Гвин поднял на него глаза.

— Насчет газеты. Что должно было заинтересовать меня в «Лос-Анджелес таймс».

Ричард пригнулся к доске.

— Я случайно наткнулся на это место. К счастью. Ты только подумай. Ведь я мог прокорпеть над этой чертовой макулатурой целую неделю.

— Это наводит на кое-какие серьезные размышления, — сказал Ричард уже тихим голосом. — Оставим короля в покое, — (У него за спиной открылась дверь.) — Посмотрим, что можно сделать с ферзем.

Вошла Деми, точнее, она шла через библиотеку в другую комнату — библиотека располагалась между двумя гостиными. Деми прошла мимо них почтительно тихо, чуть ли не на цыпочках, наивно высоко поднимая согнутые в коленях ноги.
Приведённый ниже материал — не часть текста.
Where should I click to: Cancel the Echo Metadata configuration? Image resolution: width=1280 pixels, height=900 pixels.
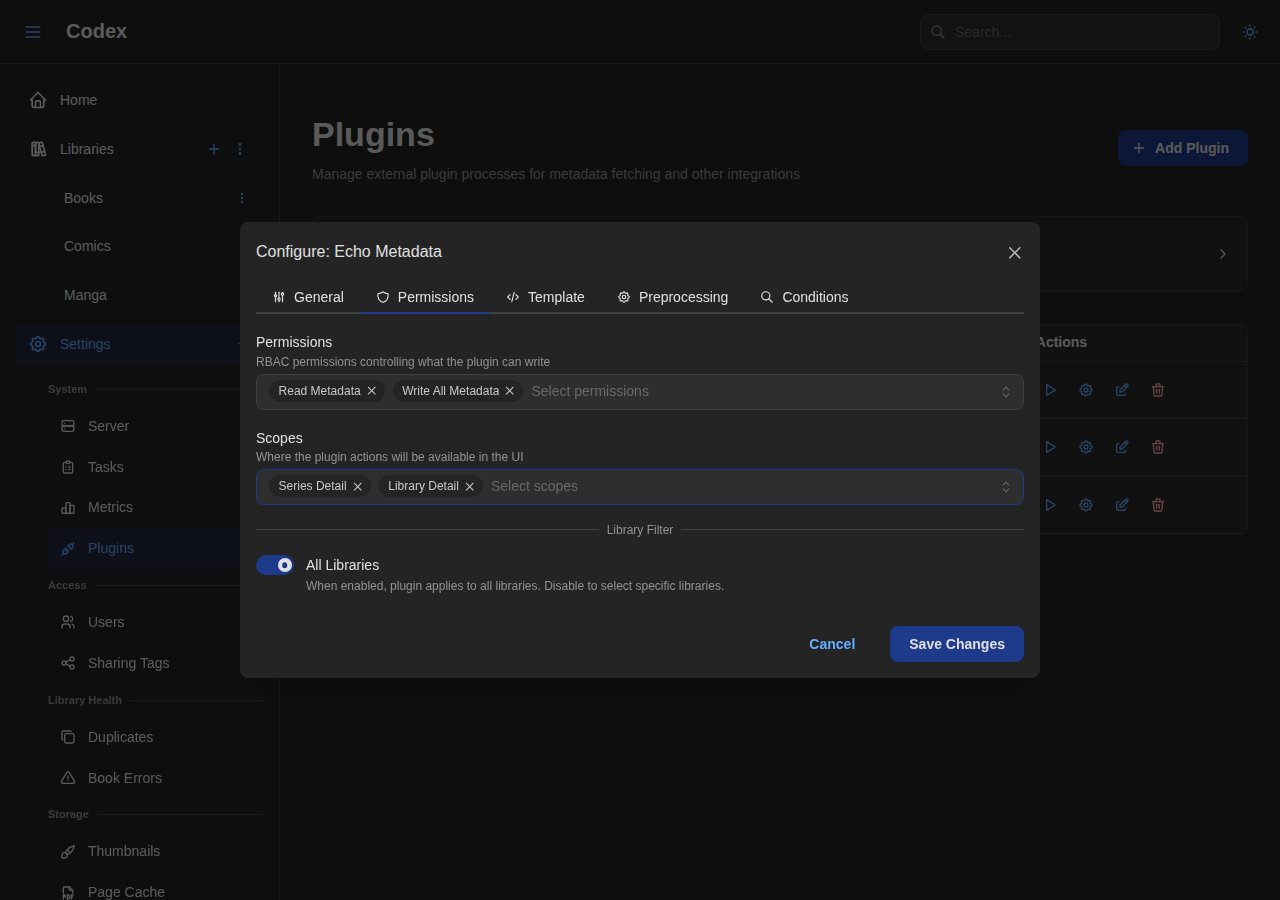coord(831,644)
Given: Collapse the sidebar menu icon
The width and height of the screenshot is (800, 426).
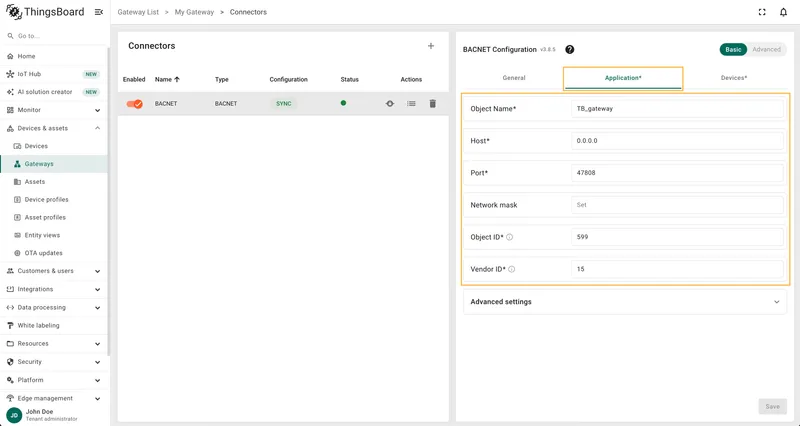Looking at the screenshot, I should click(x=99, y=12).
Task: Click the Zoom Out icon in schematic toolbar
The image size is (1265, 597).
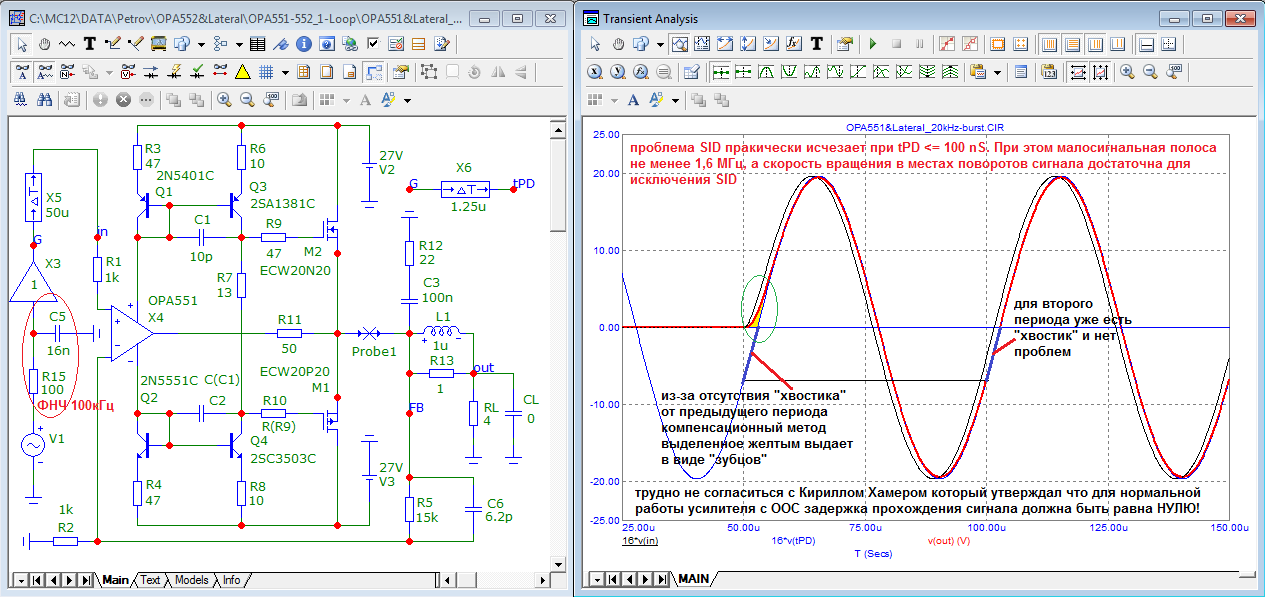Action: [x=248, y=100]
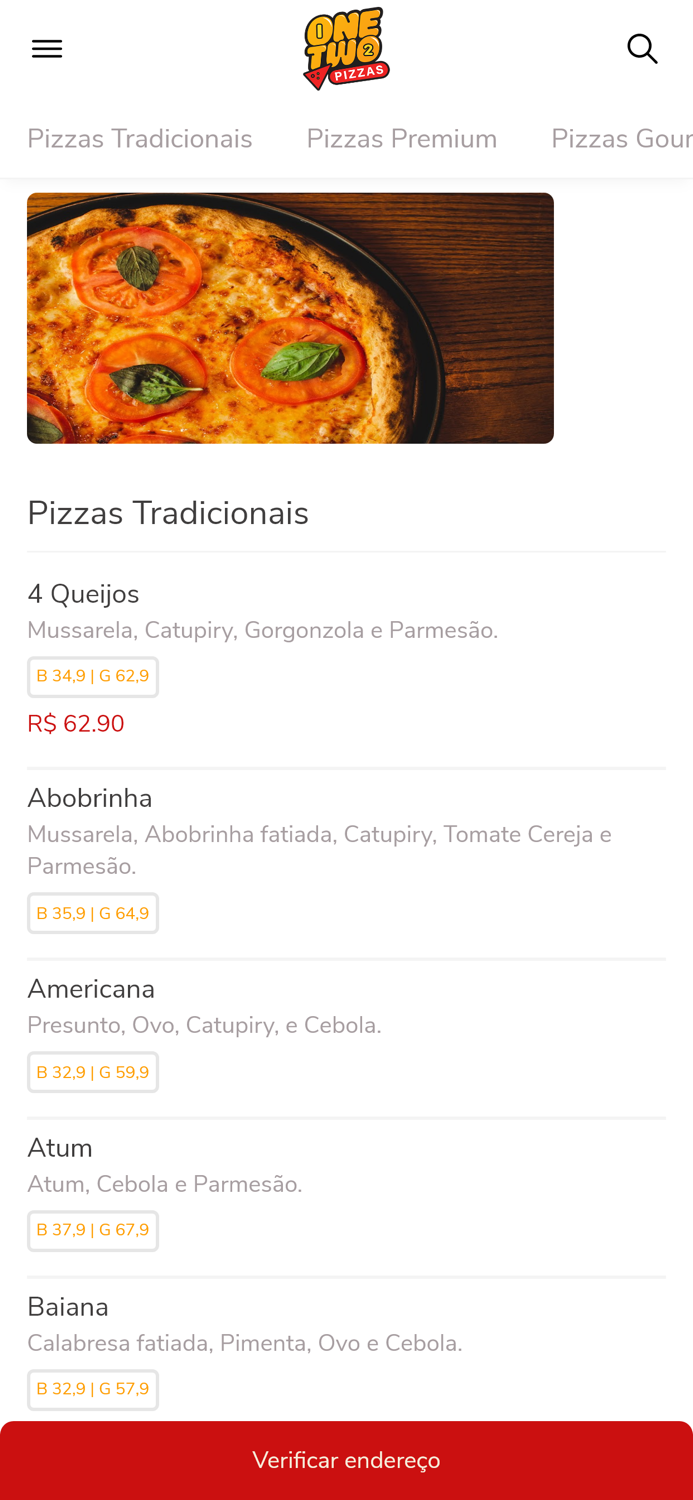Image resolution: width=693 pixels, height=1500 pixels.
Task: Select the B 34,9 | G 62,9 size tag
Action: [x=93, y=675]
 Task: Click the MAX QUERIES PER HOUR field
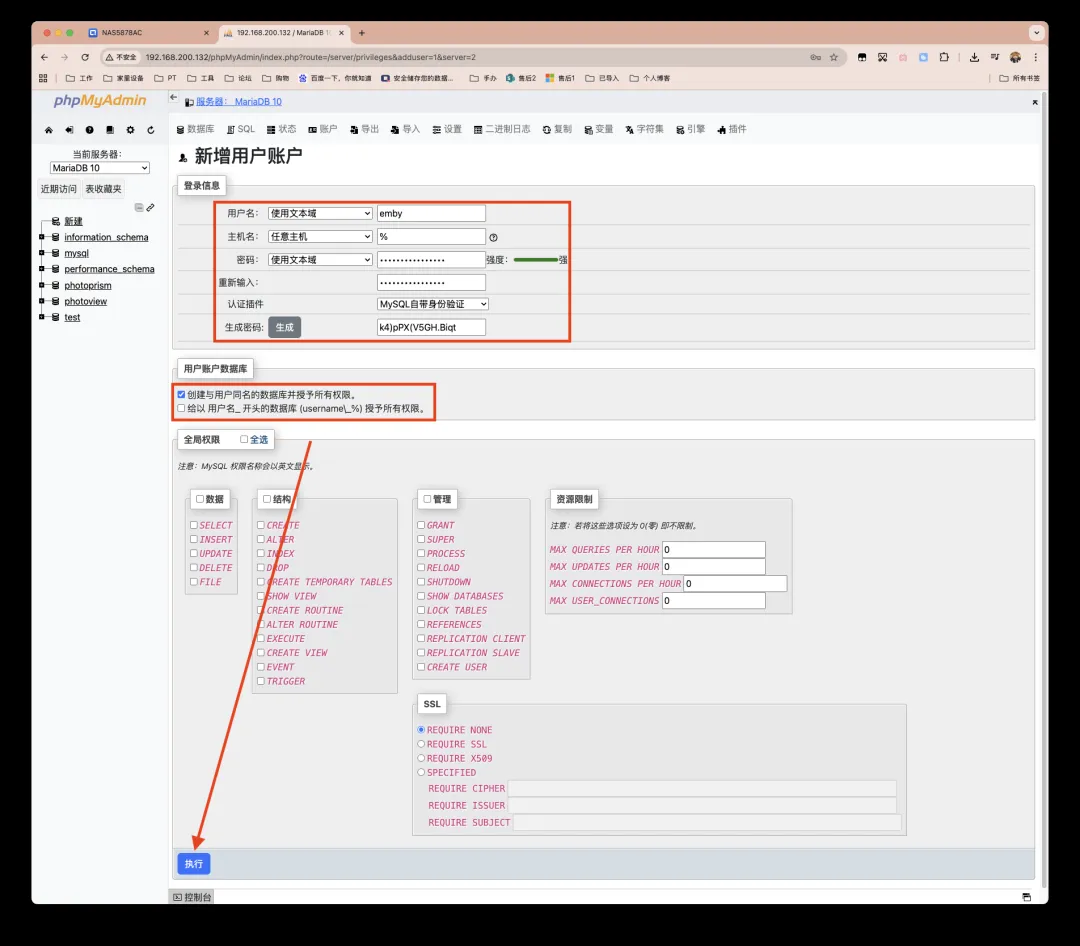click(x=713, y=550)
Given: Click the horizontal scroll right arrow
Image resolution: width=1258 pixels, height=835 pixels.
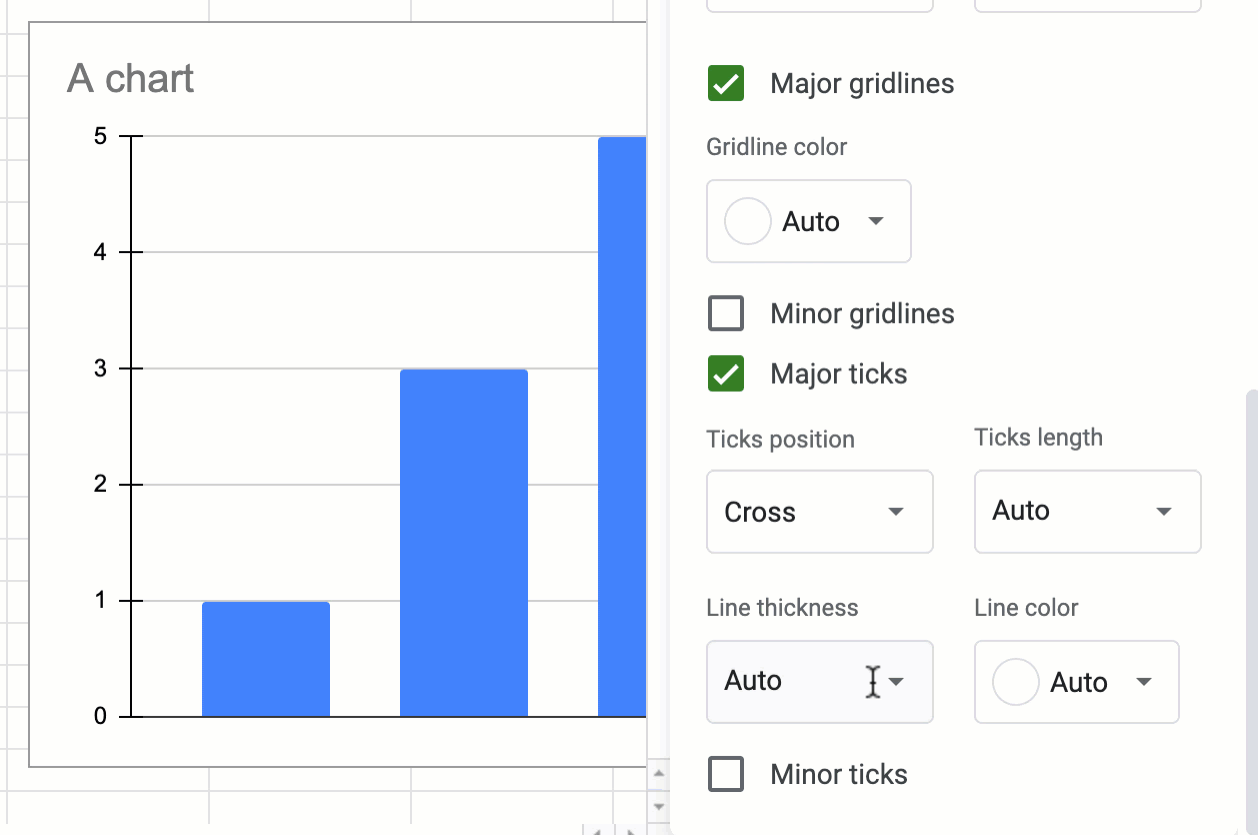Looking at the screenshot, I should pyautogui.click(x=628, y=830).
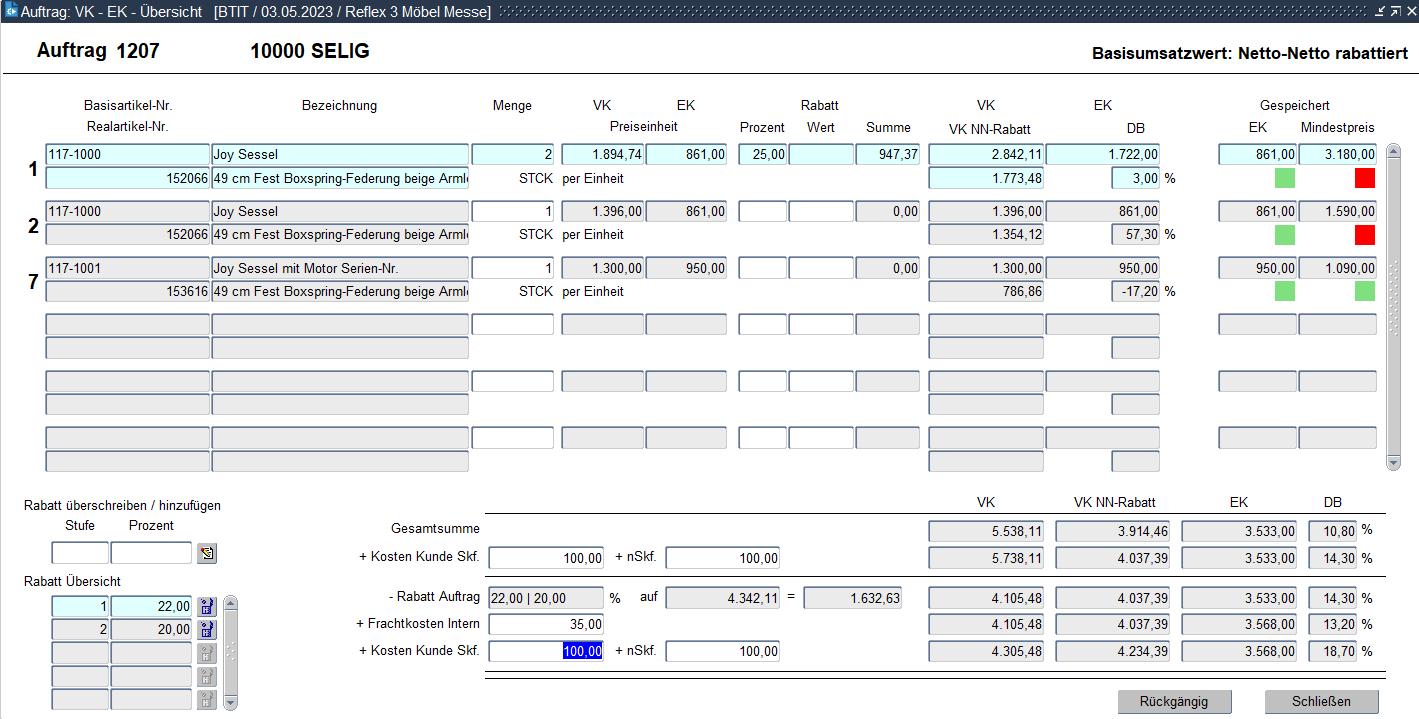Click the empty Prozent field for new discount
Image resolution: width=1419 pixels, height=719 pixels.
[x=150, y=553]
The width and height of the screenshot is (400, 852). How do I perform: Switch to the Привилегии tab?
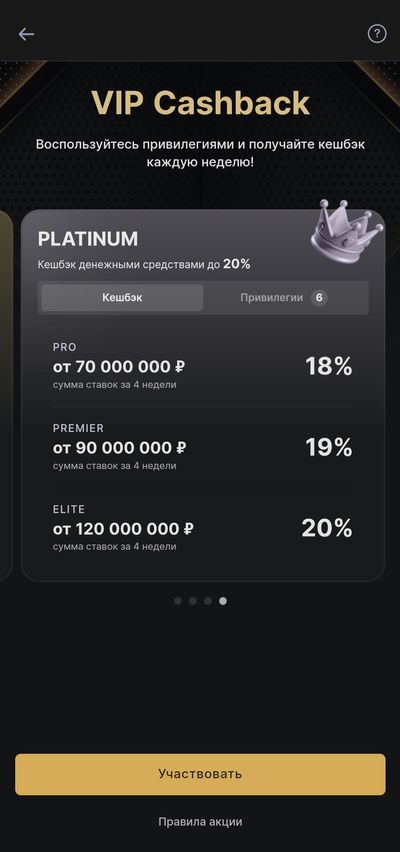tap(284, 298)
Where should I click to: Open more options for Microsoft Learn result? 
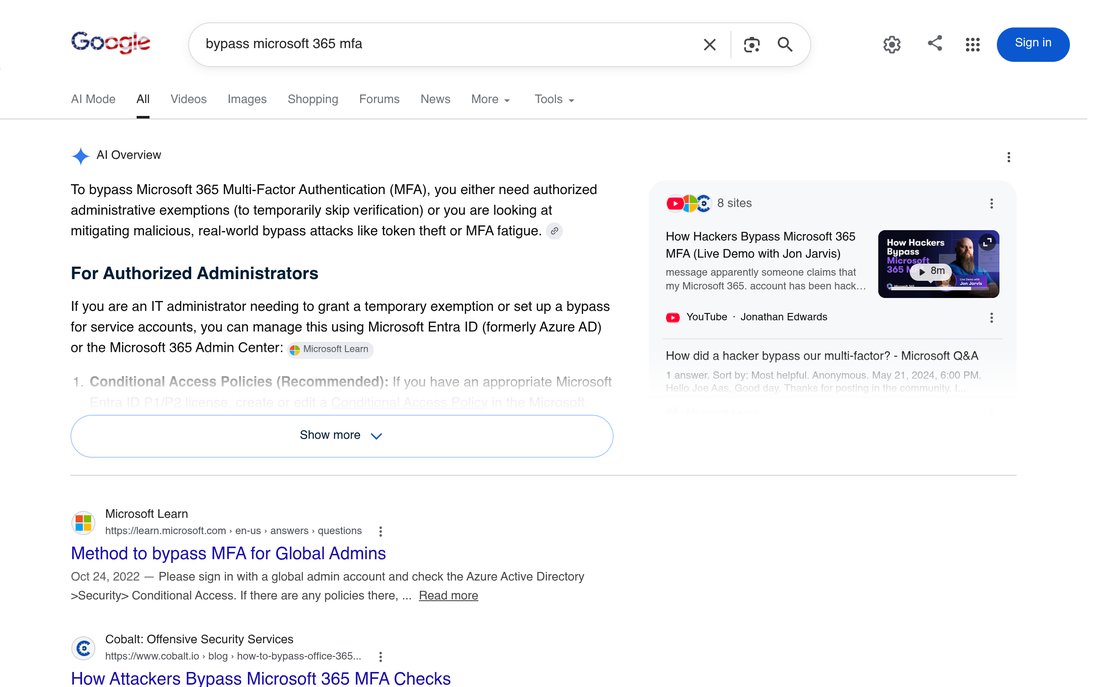tap(380, 531)
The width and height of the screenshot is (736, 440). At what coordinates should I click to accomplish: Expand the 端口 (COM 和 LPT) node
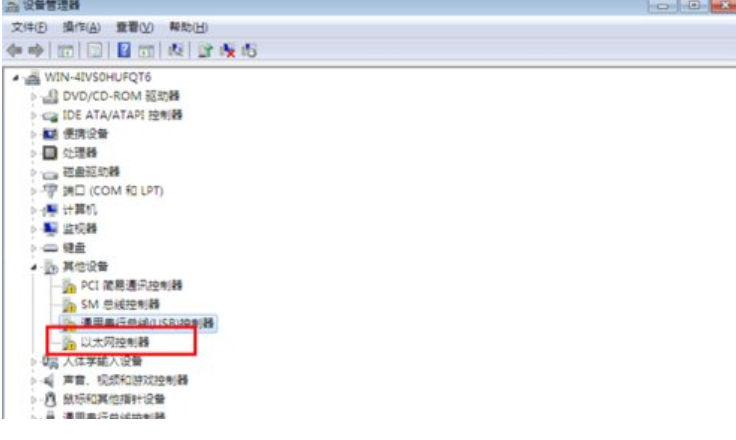pos(33,191)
Крупная блондинка, она делала это не совсем всерьез, но и не утрированно комично. Деми исполняла свой танец на цыпочках довольно неуклюже и бесталанно. Делала она это неловко, словно родитель, играющий в детскую игру. Ричард подумал о бухгалтере, которого он зачем-то нанял, как оказалось, ненадолго, после выхода в Америке романа «Преднамеренность». Тот, когда вы приходили по делам к нему домой, разыгрывал сценку, шутливо преследуя и выгоняя из комнаты свою дочь. Он бренчал ключами и монетами, высоко поднимая ноги, крался за ней мимо полок с первыми изданиями современных авторов и налоговыми документами… Деми помедлила у дальней двери.

— Брр, — сказала она.

— Привет, Деми.

— Прохладно тут у вас.

Гвин обернулся к ней, в его глазах засветилась влюбленность. Ричарду он напоминал сейчас ясновидца, который из каких-то своих соображений разоблачает секреты своей профессии с преувеличенным энтузиазмом.

— Почему бы тебе не одеться потеплее, милая?

— Брр, — сказала Деми.

Опустив голову в бесконечной скорби, Ричард принялся разрабатывать новый план действий.